São Paulo - O presidente da Central Única dos Trabalhadores (CUT), Luiz Marinho, divulgou ontem nota em que qualifica o desemprego apurado pelo Dieese/Seade na Grande São Paulo, de 20,7% em abril, como demonstração de um flagelo social. ''É a prova cabal deste flagelo e de que o governo continua insensível na adoção de medidas eficazes e emergenciais para alavancar a produção e os níveis de emprego'', diz.
Na nota, o sindicalista volta a cobrar a adoção de medidas econômicas pelo governo que extrapolem o controle inflacionário e que promovam o crescimento econômico. ''Nós, da CUT, insistimos que o controle inflacionário não deve ser o único objetivo da política econômica e muito menos desculpa para que o Comitê de Política Monetária continue segurando a taxa de juros'', afirma.
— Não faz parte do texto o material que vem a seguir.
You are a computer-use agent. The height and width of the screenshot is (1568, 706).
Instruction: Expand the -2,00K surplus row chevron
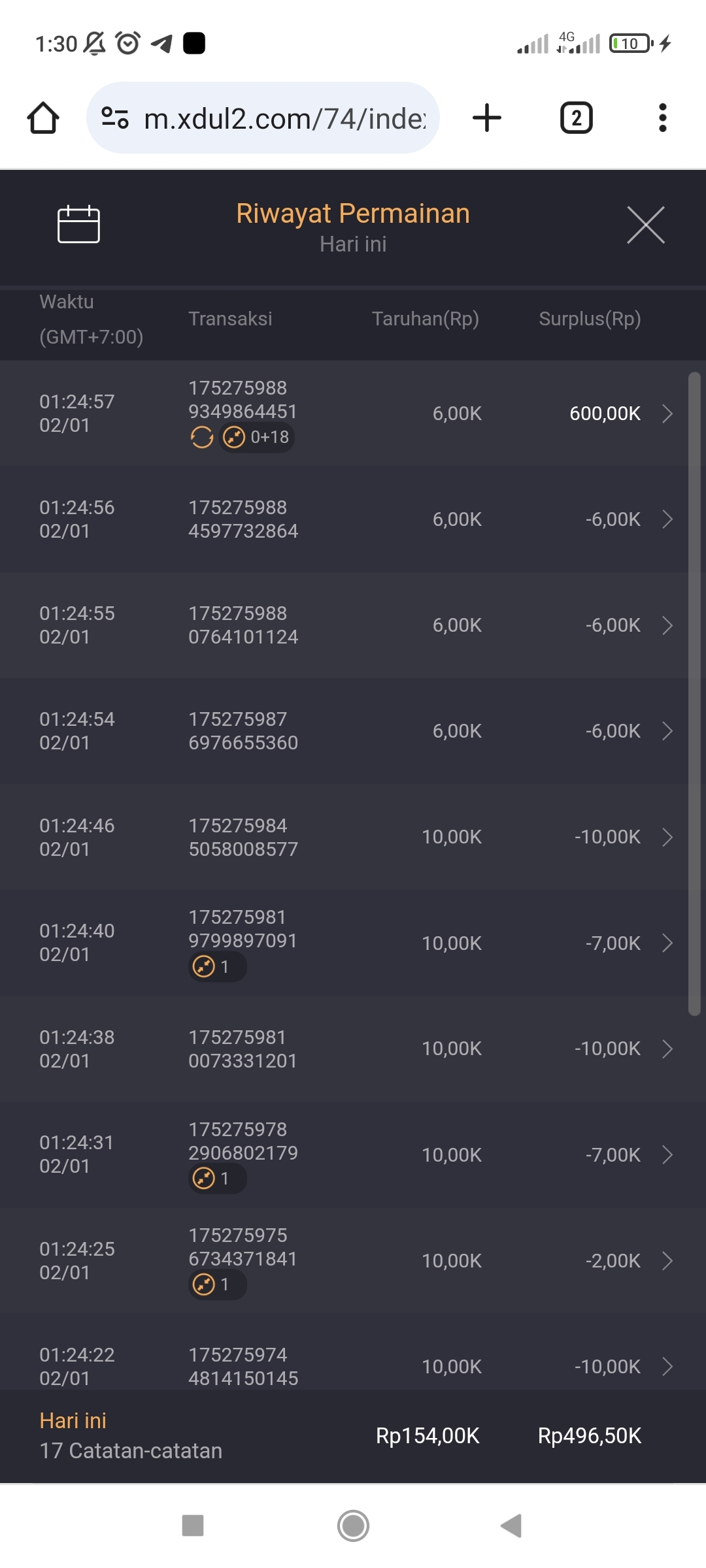pyautogui.click(x=667, y=1260)
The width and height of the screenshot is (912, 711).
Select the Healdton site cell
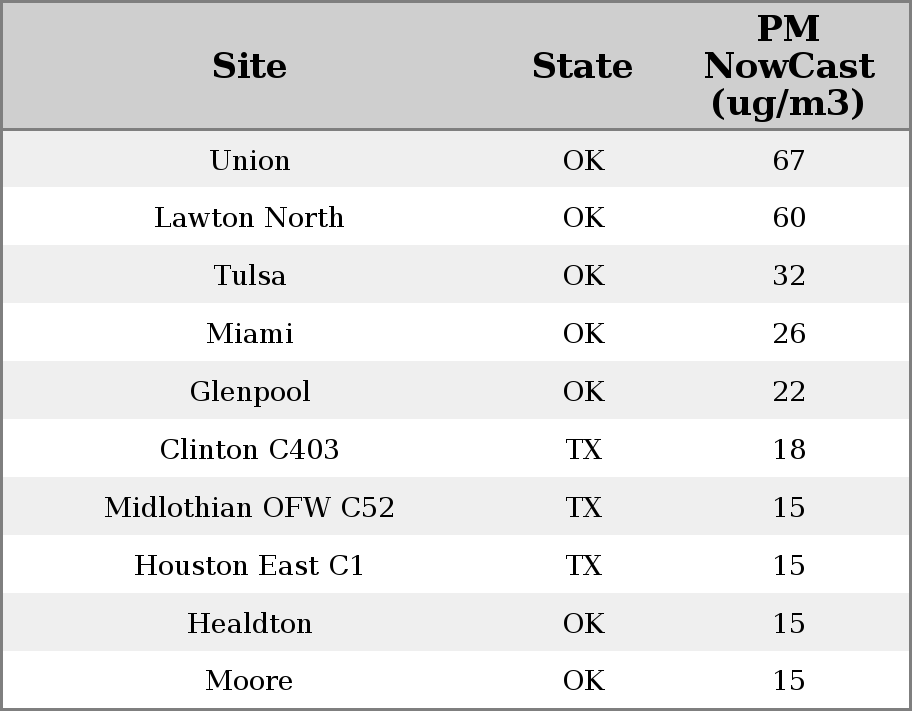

''Um projeto de desenvolvimento para o Brasil não pode ser construído apenas a partir de metas de inflação e de superávit fiscal. E nenhuma perseguição a estas metas justifica manter juros elevados, incentivando a especulação financeira em prejuízo da atividade produtiva'', complementa, alegando que sua contestação ''não significa ser contra o planejamento econômico''.
Para Marinho, o governo deve estabelecer metas de crescimento econômico, de criação de emprego e renda, de política industrial e agrária. ''Sem isso, cada vez mais o desespero e a descrença vão continuar tomando o lugar da esperança por dias melhores'', afirma.